OK, it's a foregone conclusion. Case closed. Everybody agrees. No debate whatsoever. All precincts have reported. Let the post-election party begin. No, this has nothing to do with the presidential race. It's all about Mr. Basketball and the winner is...Simeon's Jabari Parker.
Parker will be the first junior chosen since Illinois' player of the year award was introduced in 1981.
But what about Tony Hicks?
"Nobody in the state has had a better season than Tony Hicks, with the exception of Jabari Parker," St. Rita coach Gary DeCesare said. "He has meant so much to our team. He has kept our team together with all the injuries we had this year.
DeCesare may be biased, of course, but he might be right. Hicks is averaging 26 points per game against a bone-crusher schedule that includes four nationally ranked teams. He has had five 30-point games, eight 20-point games, is shooting 49-percent from the floor and 44.3 from beyond the three-point line.
In St. Rita's toughest games, the 6-foot-2 senior scored 26 points against New York's Christ the King, 31 and 17 in two victories over Catholic League rival De La Salle and 22 against St. Ignatius. On Saturday, the Mustangs (14-8) will test highly regarded New Trier.
Hicks is a good human-interest story, too. He has a 3.6 grade-point average on a 4.0 scale, scored 27 on his ACT, ranks No. 60 in a class of 165 and is committed to the University of Pennsylvania.
"I have had a lot of coaches from BCS conferences who have watched our games and said to me that they missed the boat on Hicks, that they should have recruited him," DeCesare said. "If he continues his growth, he'll have a great career in the Ivy League. He could play in the Big 10. But Penn did their homework and Tony has no regrets. He'll get a chance to play great basketball and get a great education, too."
DeCesare said Division I colleges aren't the only ones who "missed the boat" on Hicks. "Scouting services didn't do their homework, either. The system isn't right. People listen to people who don't know anything about the game. Tony still is vastly underrated. He hasn't got his props for this year," the coach said.
One scouting service doesn't rank Hicks among the top 20 seniors in Illinois. But the same service ranks Hicks' teammate, A.J. Avery, who hasn't played this season because of a broken wrist, at No. 18. Go figure.
Recruiting analysts Roy and Harv Schmidt of Illinois Prep Bulls-Eye rank Hicks among the top 15 players in the state in the class of 2012. "He is our choice as Player of the Year in the Catholic League. In our minds, he is an ideal mid-major recruit and a perfect fit for Penn. He has great scoring capability, is a tough-as-nails defender, a leader on the floor and a super young man to boot," they said.
Hicks was determined to rank among the best players in the state this season.
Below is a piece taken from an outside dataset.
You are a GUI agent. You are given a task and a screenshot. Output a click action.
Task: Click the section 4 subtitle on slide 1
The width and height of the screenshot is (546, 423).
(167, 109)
He averaged 12 points per game as a sophomore and 16 as a junior. His goal was 20 as a senior. He didn't dream about averaging 26. But he was totally focused on basketball.
"He wanted to be one of the best players in the state this year--and he has done that," DeCesare said.
"I'm not surprised," Hicks said. "The coach preaches hard work and it is paying off. I never thought he would have as much faith in me to take as many shots as I take and get as many minutes as I have played.
"But I still think I am underrated. I try not to focus on it. But I feel if I am playing as I am, people will notice. I guess some people don't think I'm that good, until they see the statistics sheet.
"It is kind of funny to me. I know the local players real well and they give me respect. But the coaches and scouting services don't. I don't think about it. It is more important that the players think I am good and give me respect."
Hicks, who recently surpassed the 1,000-point milestone for his career, worked hard over the summer and accumulated 10 scholarship offers, including Penn, Loyola, South Florida, George Mason, Ohio and Wisconsin-Milwaukee. In October, he chose Penn.
"I knew that was where I wanted to go after my first visit to the campus," he said. "The atmosphere felt like St. Rita. There was a lot of support, history and a great education."
He had a choice because more than a few college recruiters recognized his talent. "I am a completely different player from last year. Some people took me out of my game real easy last year. Now I have a feeling that no one can stop me offensively," he said.
"I took the game more seriously over the summer, knowing what I had to do to be better. I went to the recreation gym around the corner from my house every day, for 3-4 hours every day, all by myself, shooting, working on my ball-handling, working on my moves.
"I didn't have a set routine. I just picked up the ball and started working out. I didn't make any changes in my shot, just more repetitions. Everything has gotten that much better, including my pull-up jumper from 15 feet. I never worked so hard. I have a lot more confidence than last year."